### [YOUR OBJECTIVE]
Every record, apart from its pictures, should be repeated exactly.

[Collected data]

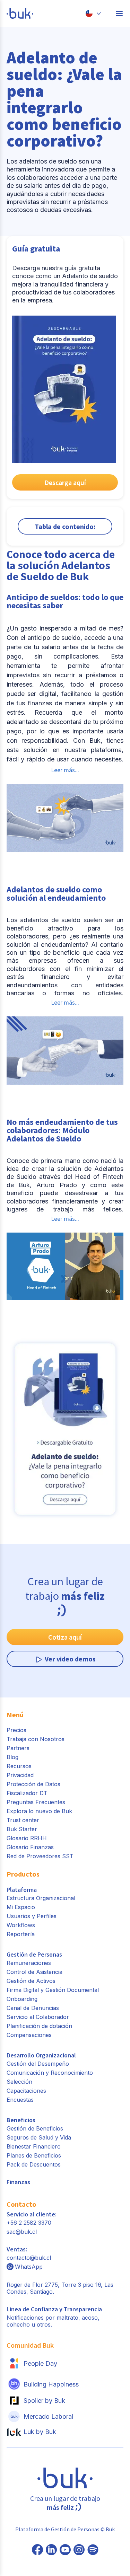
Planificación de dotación (39, 2025)
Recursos (19, 1766)
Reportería (21, 1934)
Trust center (23, 1820)
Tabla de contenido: (65, 526)
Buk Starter (22, 1829)
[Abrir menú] (119, 13)
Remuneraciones (29, 1962)
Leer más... (65, 770)
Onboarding (22, 1998)
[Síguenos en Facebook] (37, 2550)
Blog (12, 1757)
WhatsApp (29, 2266)
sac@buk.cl (22, 2231)
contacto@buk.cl (29, 2257)
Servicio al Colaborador (38, 2016)
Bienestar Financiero (34, 2146)
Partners (18, 1748)
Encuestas (20, 2099)
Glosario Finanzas (30, 1847)
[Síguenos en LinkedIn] (51, 2550)
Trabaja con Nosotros (35, 1739)
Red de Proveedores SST (40, 1856)
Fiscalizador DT (27, 1793)
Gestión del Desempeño (38, 2063)
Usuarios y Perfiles (32, 1916)
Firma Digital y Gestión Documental (53, 1989)
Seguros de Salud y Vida (39, 2137)
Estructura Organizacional (41, 1898)
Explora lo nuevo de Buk (39, 1811)
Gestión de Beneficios (35, 2128)
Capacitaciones (26, 2090)
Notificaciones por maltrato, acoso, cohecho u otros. (54, 2317)
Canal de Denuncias (33, 2007)
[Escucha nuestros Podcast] (92, 2550)
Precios (16, 1730)
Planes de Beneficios (34, 2155)
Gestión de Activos (31, 1980)
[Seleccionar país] (93, 13)
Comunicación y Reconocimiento (50, 2072)
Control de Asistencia (34, 1971)
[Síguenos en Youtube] (65, 2550)
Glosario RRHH (27, 1838)
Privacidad (20, 1775)
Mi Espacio (21, 1907)
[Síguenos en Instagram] (79, 2550)
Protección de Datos (33, 1784)
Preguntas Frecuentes (36, 1802)
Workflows (21, 1925)
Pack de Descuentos (34, 2164)
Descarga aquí (65, 482)
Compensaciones (29, 2034)
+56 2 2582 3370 (29, 2222)
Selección (19, 2081)
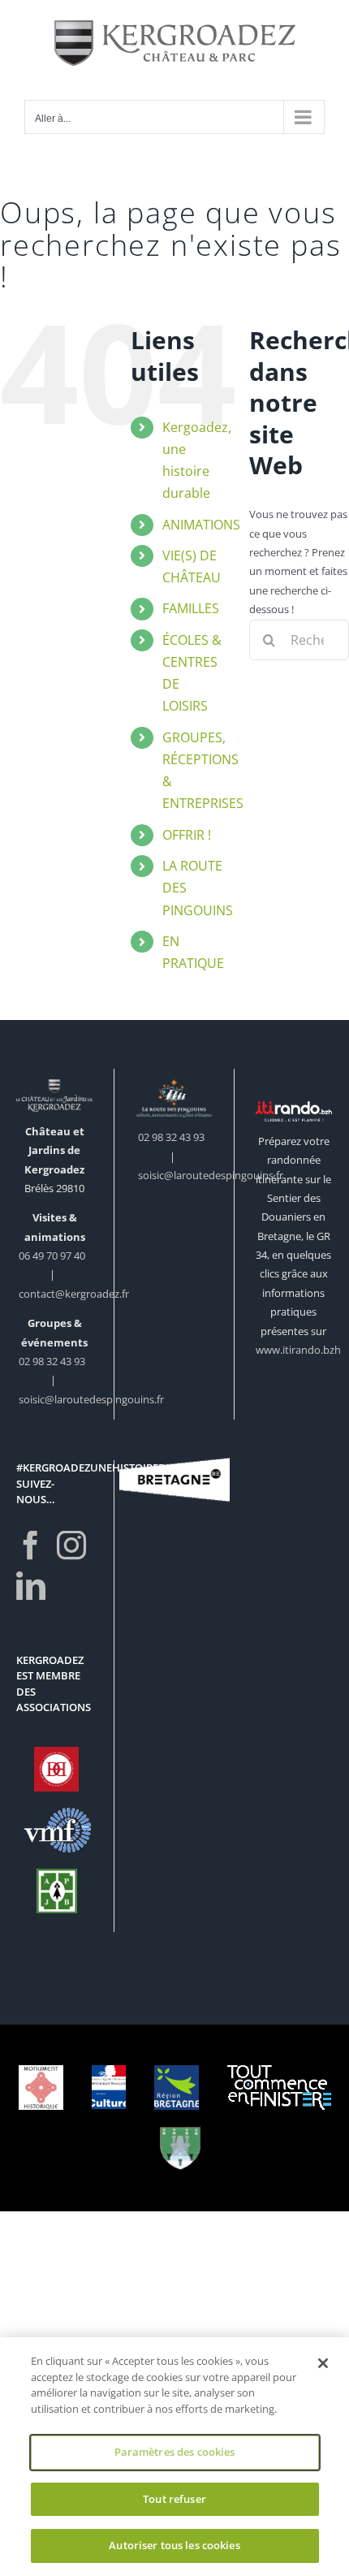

### [SOLUTION TO THIS PROBLEM]
Planificación de dotación (39, 2025)
Recursos (19, 1766)
Reportería (21, 1934)
Trust center (23, 1820)
Tabla de contenido: (65, 526)
Buk Starter (22, 1829)
[Abrir menú] (119, 13)
Remuneraciones (29, 1962)
Leer más... (65, 770)
Onboarding (22, 1998)
[Síguenos en Facebook] (37, 2550)
Blog (12, 1757)
WhatsApp (29, 2266)
sac@buk.cl (22, 2231)
contacto@buk.cl (29, 2257)
Servicio al Colaborador (38, 2016)
Bienestar Financiero (34, 2146)
Partners (18, 1748)
Encuestas (20, 2099)
Glosario Finanzas (30, 1847)
[Síguenos en LinkedIn] (51, 2550)
Trabaja con Nosotros (35, 1739)
Red de Proveedores SST (40, 1856)
Fiscalizador DT (27, 1793)
Gestión del Desempeño (38, 2063)
Usuarios y Perfiles (32, 1916)
Firma Digital y Gestión Documental (53, 1989)
Seguros de Salud y Vida (39, 2137)
Estructura Organizacional (41, 1898)
Explora lo nuevo de Buk (39, 1811)
Gestión de Beneficios (35, 2128)
Capacitaciones (26, 2090)
Notificaciones por maltrato, acoso, cohecho u otros. (54, 2317)
Canal de Denuncias (33, 2007)
[Escucha nuestros Podcast] (92, 2550)
Precios (16, 1730)
Planes de Beneficios (34, 2155)
Gestión de Activos (31, 1980)
[Seleccionar país] (93, 13)
Comunicación y Reconocimiento (50, 2072)
Control de Asistencia (34, 1971)
[Síguenos en Youtube] (65, 2550)
Glosario RRHH (27, 1838)
Privacidad (20, 1775)
Mi Espacio (21, 1907)
[Síguenos en Instagram] (79, 2550)
Protección de Datos (33, 1784)
Preguntas Frecuentes (36, 1802)
Workflows (21, 1925)
Pack de Descuentos (34, 2164)
Descarga aquí (65, 482)
Compensaciones (29, 2034)
+56 2 2582 3370 (29, 2222)
Selección (19, 2081)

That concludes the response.